In this typology of maternal ambivalence, Lucia, as the eldest daughter, stands as proof of its inescapable pull. Pietro’s betrayal, his sudden death, her impending role as a single mother, and the villagers’ snarky comments about her doomed youth, all serve to widen the distance between Lucia’s identity as a woman and the soon-to-be single mother. What today might be recognized as early signs of postnatal depression remains, in 1944, a nameless weight, leaving Lucia isolated in her struggle without language or context for her experience. Once again, the camera steps up to provide the care the other female characters cannot. In a telling scene during Lucia’s early days of maternity, little Antonia lies crying on the bed while Lucia cannot bring herself to draw near, let alone hold her. The framing of the scene, a wide angle shot from the corner of the room, emphasizes the vastness of the bed beneath Antonia, and the (emotional) distance between mother and child. Even as the camera closes in on their faces, as if urging a connection, Lucia ultimately exits the room, echoing the way her own mother often withdraws during her interactions with her daughters.

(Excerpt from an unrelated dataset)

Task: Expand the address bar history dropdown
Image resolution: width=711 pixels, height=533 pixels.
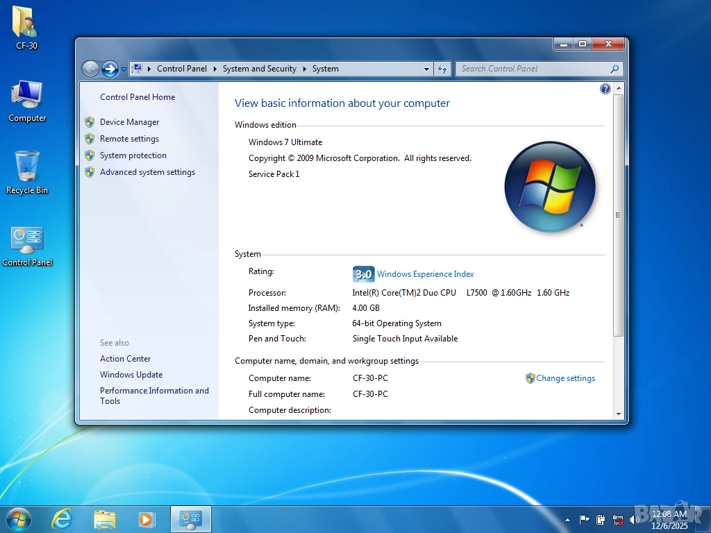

Enter Ada, the middle daughter, who navigates a different emotional terrain in relation to maternity—not yet a mother herself. Throughout the film, she tenderly attends to her mother’s newest baby, stepping in when house chores demand Adele’s attention. With the arrival of Antonia, Ada is often found in the background comforting the infant, quietly absorbing the weight of her sister’s burden. By the end of the film, after Ada has moved to the convent, she once again embraces her role as caretaker for her little niece, unveiling yet another facet of motherhood’s plurality. Now residing in the convent’s nursery, Antonia is cradled in Ada’s care, allowing Lucia to step into her new job at the town, with the comforting knowledge that her baby is in good hands.
In a country where the birth rate declines year after year, and the sanctity of motherhood is deeply woven into the fabric of its Catholic identity, portraying women who may not fully embrace the patriarchal idea of maternal devotion feels quietly subversive. And when Adele closes the shutters of the girls’ bedroom once they have all moved out of the Graziadei household, we know very well that the identities of these women, sisters, daughters, and mothers are no longer confined to the walls of the home, nor to any other home.